■ Problem to solve ■
Output the rows as a numbered list with blank lines omitted, starting at the first row and ending after the line that contains "Action: [265, 98]".

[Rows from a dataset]
"""

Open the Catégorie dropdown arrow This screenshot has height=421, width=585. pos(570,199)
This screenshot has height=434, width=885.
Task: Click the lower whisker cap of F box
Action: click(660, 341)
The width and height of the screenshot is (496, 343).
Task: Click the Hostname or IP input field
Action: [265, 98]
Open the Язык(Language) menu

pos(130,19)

"""

■ Task answer ■
1. Open the Catégorie dropdown arrow This screenshot has height=421, width=585. pos(570,199)
2. This screenshot has height=434, width=885.
3. Task: Click the lower whisker cap of F box
4. Action: click(660, 341)
5. The width and height of the screenshot is (496, 343).
6. Task: Click the Hostname or IP input field
7. Action: [265, 98]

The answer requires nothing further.